Well a lot (but not all) of these gateway providers regard themselves as “common carriers” and are therfore very much exempt from the “due diligence” asspect that you refer to as they carry but not originate the traffic… They also give very very cheep rates to anybody who signs on the dotted line (usually to cross subserdize another business model they have).

As long as “common carrier” status exists, then scams of this sort will happen. Also the Scammers know that if they operate from a different jurisdiction and excersise a little caution then they are very unlikley to be caught…

Oh and targeting the “marks” well you can get all sorts of marketing info for next to nothing as has been discussed on this blog in the past.

Other Stephen October 18, 2005 1:32 PM

The scam I’m waiting to hear about is what I’ll call passive phishing:
1. Mark connects to malicious open WiFi hotspot, where Internet traffic is routed normally…until:
2. DNS requests to select hosts (bankone.com, amazon.com, capitalone.com, etc.) are redirected to a server somewhere in Uzbekistan, where:
3. Complete spoofs of the legit sites are constructed (sans SSL, which might clue the mark in to what’s going on), much as we see with current phishing schemes.
4. Account data are collected and exploited or sold.

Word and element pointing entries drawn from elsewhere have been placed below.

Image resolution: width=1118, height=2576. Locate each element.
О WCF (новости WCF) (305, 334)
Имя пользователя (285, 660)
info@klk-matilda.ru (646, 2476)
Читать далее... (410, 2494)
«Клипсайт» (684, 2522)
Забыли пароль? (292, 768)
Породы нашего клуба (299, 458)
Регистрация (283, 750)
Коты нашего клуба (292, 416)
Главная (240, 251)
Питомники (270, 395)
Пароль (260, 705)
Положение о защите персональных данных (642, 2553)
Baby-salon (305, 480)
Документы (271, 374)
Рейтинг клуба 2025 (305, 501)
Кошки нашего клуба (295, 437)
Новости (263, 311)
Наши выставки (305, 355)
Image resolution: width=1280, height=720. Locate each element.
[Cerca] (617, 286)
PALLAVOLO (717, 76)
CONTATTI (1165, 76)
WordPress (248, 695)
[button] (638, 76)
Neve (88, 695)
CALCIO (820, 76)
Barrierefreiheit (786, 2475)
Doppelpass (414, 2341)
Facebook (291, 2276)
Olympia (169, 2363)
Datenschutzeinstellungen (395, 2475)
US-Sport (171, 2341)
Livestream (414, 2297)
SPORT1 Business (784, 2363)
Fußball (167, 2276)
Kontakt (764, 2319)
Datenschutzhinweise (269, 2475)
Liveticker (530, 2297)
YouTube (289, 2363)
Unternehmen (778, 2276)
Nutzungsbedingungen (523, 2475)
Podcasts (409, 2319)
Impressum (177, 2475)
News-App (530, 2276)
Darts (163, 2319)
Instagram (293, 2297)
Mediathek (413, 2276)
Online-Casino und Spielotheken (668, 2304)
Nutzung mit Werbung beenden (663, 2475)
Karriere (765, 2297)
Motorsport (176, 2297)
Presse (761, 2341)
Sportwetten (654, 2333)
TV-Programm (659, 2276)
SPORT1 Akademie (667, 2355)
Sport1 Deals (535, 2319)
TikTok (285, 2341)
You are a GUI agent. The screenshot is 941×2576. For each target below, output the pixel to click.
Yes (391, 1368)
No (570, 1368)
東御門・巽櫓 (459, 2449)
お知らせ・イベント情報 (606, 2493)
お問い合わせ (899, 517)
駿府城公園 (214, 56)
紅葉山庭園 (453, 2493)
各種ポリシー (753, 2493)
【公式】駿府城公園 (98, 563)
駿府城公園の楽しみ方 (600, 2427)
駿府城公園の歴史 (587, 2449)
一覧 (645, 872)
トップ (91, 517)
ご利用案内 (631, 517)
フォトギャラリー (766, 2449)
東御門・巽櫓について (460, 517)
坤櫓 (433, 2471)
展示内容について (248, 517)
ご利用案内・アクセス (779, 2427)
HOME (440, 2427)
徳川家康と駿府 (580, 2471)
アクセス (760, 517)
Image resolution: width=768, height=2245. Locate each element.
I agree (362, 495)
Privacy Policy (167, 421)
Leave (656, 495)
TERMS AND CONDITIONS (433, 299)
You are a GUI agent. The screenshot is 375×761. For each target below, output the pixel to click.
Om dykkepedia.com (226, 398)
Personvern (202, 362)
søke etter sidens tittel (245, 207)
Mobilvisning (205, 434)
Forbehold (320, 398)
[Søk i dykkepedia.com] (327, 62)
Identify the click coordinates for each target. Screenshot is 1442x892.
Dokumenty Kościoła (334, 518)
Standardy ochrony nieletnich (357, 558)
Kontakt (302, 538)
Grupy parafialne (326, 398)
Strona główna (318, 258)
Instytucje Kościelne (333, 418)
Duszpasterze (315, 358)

This is a pretty easy proposition, particularly in mixed urban settings where illicit access to network and power infrastructure are pretty easy to come by. You just load a LinkSys router with modified code and stash it above the ceiling tiles near a window at some small business that doesn’t have much in the way network monitoring. It could sit there for years without being found. With a modest amount of additional code, the rogue router could also pull down configuration updates from a pre-determined web or IRC repository, in case the collecting server has to be relocated or new sites are targeted.